I was feeling gloomy, however. The heat of the great candles, the war of spices in my nose, my chest, and my belly, and the sad salty taste of the roe sat in me with sorrow. I did not know what to make of the egg from Babylon. It was raw and yellow in the yolk, not green, and it had a taste like cheese and wet walls and sulphur and flour-paste and I even thought it smelled a little like ca-ca on certain mornings, yet even as I could like such a smell on one day or another—if it came from me—so did I like the egg. It was as yellow as the Pharaoh’s own butter that the servants were passin
g out now on sweet little cakes of the finest flour.
Still, the combination of fish eggs and bird eggs had certainly affected my mother for she began to talk to Ptah-nem-hotep of the day of my birth as if I were not there, speaking of how she had kept my birth back by holding her knees together, and said this with her bare breast leaning toward the Pharaoh. “I would not have him born,” she said, “until the lucky hour was there. I did not want Meni, my Men-ka, to see the day until the sun was at its height and yellow as this egg,” but when the Pharaoh merely nodded, and did not seem wholly rescued from the boredom that surrounded Him (the way death is always near a man who is wasting) my mother pushed away her roe and cried out, “You don’t mean to tell me that these red little jellies might all have become fish.”
“All,” said my father. “There are always enough fish in the sea.”
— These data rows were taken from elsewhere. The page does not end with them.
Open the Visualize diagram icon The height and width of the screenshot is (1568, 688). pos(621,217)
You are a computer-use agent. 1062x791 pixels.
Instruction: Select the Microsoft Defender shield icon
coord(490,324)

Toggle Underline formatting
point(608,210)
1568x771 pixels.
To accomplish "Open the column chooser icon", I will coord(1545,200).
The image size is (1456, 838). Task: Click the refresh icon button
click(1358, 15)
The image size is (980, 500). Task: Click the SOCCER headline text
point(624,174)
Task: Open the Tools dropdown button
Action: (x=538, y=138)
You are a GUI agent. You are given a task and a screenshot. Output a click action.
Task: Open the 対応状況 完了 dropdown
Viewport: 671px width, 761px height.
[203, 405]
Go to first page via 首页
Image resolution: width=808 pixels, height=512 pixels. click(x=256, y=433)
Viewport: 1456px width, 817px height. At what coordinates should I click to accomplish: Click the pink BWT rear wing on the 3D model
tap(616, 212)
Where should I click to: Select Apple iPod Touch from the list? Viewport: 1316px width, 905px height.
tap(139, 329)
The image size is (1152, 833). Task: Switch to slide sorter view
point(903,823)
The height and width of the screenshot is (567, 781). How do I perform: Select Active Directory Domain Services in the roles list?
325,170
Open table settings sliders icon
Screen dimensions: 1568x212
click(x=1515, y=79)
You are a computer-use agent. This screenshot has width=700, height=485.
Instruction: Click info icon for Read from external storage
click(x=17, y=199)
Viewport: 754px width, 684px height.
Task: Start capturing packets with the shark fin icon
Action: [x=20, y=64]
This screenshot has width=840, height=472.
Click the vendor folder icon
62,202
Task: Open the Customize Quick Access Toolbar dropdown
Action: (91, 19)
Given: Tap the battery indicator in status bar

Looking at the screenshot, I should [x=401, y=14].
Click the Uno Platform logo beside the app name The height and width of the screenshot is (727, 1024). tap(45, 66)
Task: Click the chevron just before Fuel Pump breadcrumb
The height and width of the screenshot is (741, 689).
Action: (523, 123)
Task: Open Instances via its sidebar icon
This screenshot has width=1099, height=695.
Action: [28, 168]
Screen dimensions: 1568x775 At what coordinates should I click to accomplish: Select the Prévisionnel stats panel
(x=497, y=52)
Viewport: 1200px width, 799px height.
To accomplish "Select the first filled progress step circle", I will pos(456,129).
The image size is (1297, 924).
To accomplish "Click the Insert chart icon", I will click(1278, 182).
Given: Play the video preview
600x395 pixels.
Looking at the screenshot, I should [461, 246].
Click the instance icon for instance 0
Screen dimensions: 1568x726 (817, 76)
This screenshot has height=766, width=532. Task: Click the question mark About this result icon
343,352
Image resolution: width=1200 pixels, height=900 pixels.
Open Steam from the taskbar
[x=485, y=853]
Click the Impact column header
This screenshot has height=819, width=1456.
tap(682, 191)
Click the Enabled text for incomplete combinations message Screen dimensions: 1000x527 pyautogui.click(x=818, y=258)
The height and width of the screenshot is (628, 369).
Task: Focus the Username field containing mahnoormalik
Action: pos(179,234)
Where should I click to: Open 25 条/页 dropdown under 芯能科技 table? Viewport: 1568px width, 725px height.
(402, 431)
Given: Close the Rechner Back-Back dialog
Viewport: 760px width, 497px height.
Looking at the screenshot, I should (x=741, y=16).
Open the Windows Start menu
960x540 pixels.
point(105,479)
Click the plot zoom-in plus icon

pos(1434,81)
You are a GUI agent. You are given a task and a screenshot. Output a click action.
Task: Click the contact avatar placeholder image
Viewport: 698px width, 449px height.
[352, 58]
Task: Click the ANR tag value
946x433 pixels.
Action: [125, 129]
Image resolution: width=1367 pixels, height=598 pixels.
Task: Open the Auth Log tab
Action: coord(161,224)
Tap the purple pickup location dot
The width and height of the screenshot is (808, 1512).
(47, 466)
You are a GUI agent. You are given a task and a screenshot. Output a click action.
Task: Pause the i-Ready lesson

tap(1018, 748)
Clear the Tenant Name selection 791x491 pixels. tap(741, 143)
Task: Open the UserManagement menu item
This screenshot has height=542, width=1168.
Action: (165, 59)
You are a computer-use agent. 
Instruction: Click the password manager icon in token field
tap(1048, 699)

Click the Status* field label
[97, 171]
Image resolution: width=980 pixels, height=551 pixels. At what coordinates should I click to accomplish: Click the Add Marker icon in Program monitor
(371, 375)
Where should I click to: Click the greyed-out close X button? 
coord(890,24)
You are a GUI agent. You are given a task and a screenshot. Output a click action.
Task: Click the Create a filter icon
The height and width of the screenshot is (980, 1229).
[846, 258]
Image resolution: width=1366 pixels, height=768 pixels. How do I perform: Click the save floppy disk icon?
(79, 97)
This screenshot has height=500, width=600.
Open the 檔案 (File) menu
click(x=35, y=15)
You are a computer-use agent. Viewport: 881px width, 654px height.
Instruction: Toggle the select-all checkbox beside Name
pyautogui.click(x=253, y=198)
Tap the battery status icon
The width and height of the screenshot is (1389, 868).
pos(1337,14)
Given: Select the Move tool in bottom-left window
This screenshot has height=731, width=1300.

There was now a pause, not so much for the rebuke to my mother, as for the solemnity of my father’s remark. We had eight or ten sayings such as “one thread saves seven stitches,” “right-thinking is the husband of right-doing,” or “enough fish in the sea,” as my father had just observed. Such comments never asked for a reply, and so there was now, as I said, a pause, but it did not seem to leave any animosity against my father. It was as if everyone knew that he must have stopped the conversation for a reason. Since he thought only of the Pharaoh’s wishes and knew them even as they were forming, everyone assumed, including the Pharaoh, that our Good God must have some desire to pause. In truth, He did.
“It is time,” Ptah-nem-hotep said, “for rep and repi,” and to the laughter of everyone, He stood up, and left the room. I knew my parents were shocked. Repi had been the word taught to me as a polite way of announcing that I must urinate. But, rep, at least in the way Ptah-nem-hotep had spoken it, could only suggest an ugly beast breathing hot wind in every direction. In truth, rep was our most awful word for ca-ca, and the two together, rep and repi, were so terrible that no one, not even the Pharaoh, would care to say it on any night other than the Feast of the Pig. I suppose it was His way of reminding us that on this night not only could we speak of matters considered improper on all other nights, but indeed, were supposed to.